Seperti sebuah pembalasan lunas atas apa yang ia lakukan dulu pada Indah.


Pria yang berstatus sebagai suaminya itu segara mengenakan kembali baju dan celananya, tidak lupa ia menutup tubuh wanita itu dengan selimut lalu meninggalkannya.


Srekkkkk


Tangannya dengan kasar menarik tangan Renata agar ikut keluar dengannya,


Meskipun Renata mengeluh kesakitan, tidak membuat pria itu melepaskan cengkeraman tangannya, lengan Renata yang sedikit bengkak karena suntikan infus, semakin sakit.

__ADS_1


Hingga akhirnya mereka sampai juga di kamar utama, pria yang berstatus sebagai suaminya itu menghempaskan tubuhnya di atas tempat tidur kemudian menindihnya, menciuminya dengan paksa.


Seharusnya ia senang, karena setidaknya suaminya masih mau menyentuhnya tapi nyatanya apa yang baru saja ia lihat membuatnya mual, ia tidak bisa membayangkan bagaimana jika keringat wanita itu bercampur dengan keringatnya.


Dengan sisa kekuatannya, ia mendorong tubuh kekar sang suami. Jika dalam keadaan normal mungkin ia tidak akan mampu mendorong tubuh itu, tapi karena sang suami baru saja mengeluarkan tenaga yang banyak untuk menjamah wanita asing itu, hanya sekali dorong sudah berhasil membuat tubuh pria itu terkapar di sampingnya dengan nafas yang tersengal-sengal.

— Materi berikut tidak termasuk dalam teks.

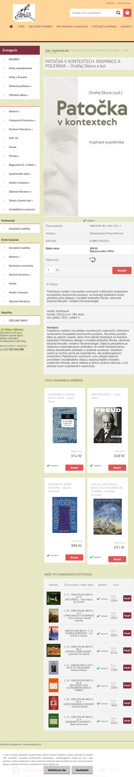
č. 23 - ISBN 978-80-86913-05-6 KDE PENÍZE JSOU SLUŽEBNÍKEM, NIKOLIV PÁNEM (79, 685)
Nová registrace (124, 3)
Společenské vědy (60, 50)
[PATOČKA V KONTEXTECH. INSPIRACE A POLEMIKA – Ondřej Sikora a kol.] (88, 78)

Renata pun segera memanfaatkan hal itu untuk bangun dan duduk.


"Dia siapa, Pram?" Renata segera mencecarnya dengan pertanyaan.

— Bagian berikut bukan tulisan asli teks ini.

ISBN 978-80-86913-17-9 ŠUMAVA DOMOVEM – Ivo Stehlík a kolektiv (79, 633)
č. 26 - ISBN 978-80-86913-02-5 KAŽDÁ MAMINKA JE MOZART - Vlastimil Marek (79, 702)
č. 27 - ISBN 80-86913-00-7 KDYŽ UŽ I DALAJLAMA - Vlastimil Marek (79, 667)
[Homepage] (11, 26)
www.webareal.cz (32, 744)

Tapi pria itu malah tampak tersenyum, "Ada apa? Tidak masalah kan jika aku melakukan ini, ini sudah biasa bukan?"


Ya seharusnya ini sudah biasa, ini bukan pertama kalinya, tapi di rumah yang menjadikan dia nyonya rumah itu tentu itu hal yang menyakitkan.


"Ahhhh, ini bukan hal yang besar, jadi jangan dibesar-besarkan. lagi pula dalam dua Minggu ini kamu sudah menghabiskan uang dua ratus juta, buat apa?"


Renata tidak percaya dengan apa yang baru ia dengar, bahkan uang yang menurutnya tidak begitu besar sekarang di permasalahkan.


"Hanya segitu, kenapa sekarang jadi masalah?"


Pramu segera bangkit dan menarik dagu Renata hingga Renata memekik kesakitan, ia tidak merasa salah bicara, bagaimana pria di depannya itu begitu marah,


"Kamu pikir aku mesin pencetak uang untukmu. Jangan pikir aku tidak tahu, selama ini kamu sudah banyak membohongiku."

__ADS_1


"Mak_maksudnya apa?" Renata menelan Salivanya begitu berat, ia tidak tahu apa yang suaminya maksud.


"Sudahlah, lagi pula aku sudah berbaik hati padamu." Pramu segera berdiri dari duduknya, ia meninggalkan Renata begitu saja dalam rasa penasarannya. Hingga akhirnya ia berhenti tepat di depan pintu, dan kembali menatap Renata,


"Oh iya, kalau kamu penasaran dengan wanita yang ada di bawah, mulai sekarang dia akan tinggal di sini, dia juga akan berpindah ke kamar ini. Jadi bersiap-siap lah untuk mengemasi barang-barang mu dan pindah ke kamar bawah."


"Dia siapa?"


"Dia wanita yang dipilih mama buat jadi ibu dari anak-anakku. Jadi posisinya sangat penting di sini, bersikaplah baik terhadapnya jika masih ingin tetap tinggal di sini."


Akhirnya ia benar-benar pergi meninggalkan Renata yang masih terdiam di tempatnya, ia hanya bisa menatap nanar pintu yang kembali tertutup.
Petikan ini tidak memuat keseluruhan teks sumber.